[TASK DIRECTIONS]:
In the entries, find all lines that hold the word "computer" and copy them.

┄┄┄┄┄┄┄┄┄┄

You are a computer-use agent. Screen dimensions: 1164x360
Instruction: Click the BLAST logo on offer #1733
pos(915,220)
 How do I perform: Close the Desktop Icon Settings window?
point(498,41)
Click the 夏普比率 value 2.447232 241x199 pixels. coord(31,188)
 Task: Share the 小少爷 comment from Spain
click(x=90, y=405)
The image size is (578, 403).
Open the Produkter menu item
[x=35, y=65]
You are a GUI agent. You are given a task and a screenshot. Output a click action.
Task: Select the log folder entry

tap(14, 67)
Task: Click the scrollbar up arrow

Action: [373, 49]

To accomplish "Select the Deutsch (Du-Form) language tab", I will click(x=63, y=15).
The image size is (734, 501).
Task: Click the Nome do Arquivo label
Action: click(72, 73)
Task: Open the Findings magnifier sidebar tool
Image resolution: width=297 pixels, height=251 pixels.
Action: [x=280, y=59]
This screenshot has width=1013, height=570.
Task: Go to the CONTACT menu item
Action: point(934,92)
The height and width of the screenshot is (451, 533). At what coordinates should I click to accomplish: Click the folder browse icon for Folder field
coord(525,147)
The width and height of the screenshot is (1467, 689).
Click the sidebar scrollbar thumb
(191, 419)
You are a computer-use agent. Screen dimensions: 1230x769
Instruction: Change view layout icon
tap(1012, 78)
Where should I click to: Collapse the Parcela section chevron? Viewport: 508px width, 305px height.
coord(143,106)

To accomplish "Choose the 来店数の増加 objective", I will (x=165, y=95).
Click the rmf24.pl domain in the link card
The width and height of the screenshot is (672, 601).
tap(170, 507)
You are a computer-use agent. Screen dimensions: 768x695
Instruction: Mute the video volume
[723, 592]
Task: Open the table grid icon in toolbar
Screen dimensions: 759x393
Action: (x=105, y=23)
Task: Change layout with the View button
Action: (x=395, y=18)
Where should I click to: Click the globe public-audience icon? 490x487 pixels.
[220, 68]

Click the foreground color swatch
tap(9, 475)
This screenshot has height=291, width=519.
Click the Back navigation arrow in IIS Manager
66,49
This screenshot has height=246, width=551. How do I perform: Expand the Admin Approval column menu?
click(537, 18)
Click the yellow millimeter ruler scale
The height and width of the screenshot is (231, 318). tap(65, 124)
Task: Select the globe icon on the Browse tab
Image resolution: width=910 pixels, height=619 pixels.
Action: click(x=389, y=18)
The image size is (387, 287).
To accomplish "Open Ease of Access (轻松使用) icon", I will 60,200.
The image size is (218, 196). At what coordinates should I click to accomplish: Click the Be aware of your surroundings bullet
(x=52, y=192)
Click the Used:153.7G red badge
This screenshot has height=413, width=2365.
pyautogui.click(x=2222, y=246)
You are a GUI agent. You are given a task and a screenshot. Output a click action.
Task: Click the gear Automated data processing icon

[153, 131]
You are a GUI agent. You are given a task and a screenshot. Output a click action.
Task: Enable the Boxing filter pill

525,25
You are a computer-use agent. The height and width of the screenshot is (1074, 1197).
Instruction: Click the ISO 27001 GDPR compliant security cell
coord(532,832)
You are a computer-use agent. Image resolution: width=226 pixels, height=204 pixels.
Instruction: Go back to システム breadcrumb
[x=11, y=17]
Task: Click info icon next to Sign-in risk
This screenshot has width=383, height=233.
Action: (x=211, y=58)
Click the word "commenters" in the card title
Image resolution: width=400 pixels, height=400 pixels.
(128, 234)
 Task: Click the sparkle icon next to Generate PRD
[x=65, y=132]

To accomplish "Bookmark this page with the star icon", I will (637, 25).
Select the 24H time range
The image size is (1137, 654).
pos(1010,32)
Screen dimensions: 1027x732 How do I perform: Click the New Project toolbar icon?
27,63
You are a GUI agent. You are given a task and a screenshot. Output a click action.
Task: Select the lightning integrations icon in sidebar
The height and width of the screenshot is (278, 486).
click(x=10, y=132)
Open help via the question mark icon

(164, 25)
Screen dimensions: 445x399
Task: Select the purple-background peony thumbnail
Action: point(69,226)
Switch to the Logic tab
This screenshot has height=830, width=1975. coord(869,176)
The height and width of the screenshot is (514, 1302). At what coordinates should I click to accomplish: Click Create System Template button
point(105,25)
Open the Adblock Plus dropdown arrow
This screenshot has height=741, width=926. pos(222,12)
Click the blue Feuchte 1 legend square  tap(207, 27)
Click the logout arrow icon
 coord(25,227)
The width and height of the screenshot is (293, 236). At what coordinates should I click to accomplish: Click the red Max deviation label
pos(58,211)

┄┄┄┄┄┄┄┄┄┄

[TASK ANSWER]:
You are a computer-use agent. Screen dimensions: 1164x360
You are a computer-use agent. Screen dimensions: 1230x769
You are a computer-use agent. Screen dimensions: 768x695
You are a computer-use agent. The height and width of the screenshot is (1074, 1197).
You are a computer-use agent. Image resolution: width=226 pixels, height=204 pixels.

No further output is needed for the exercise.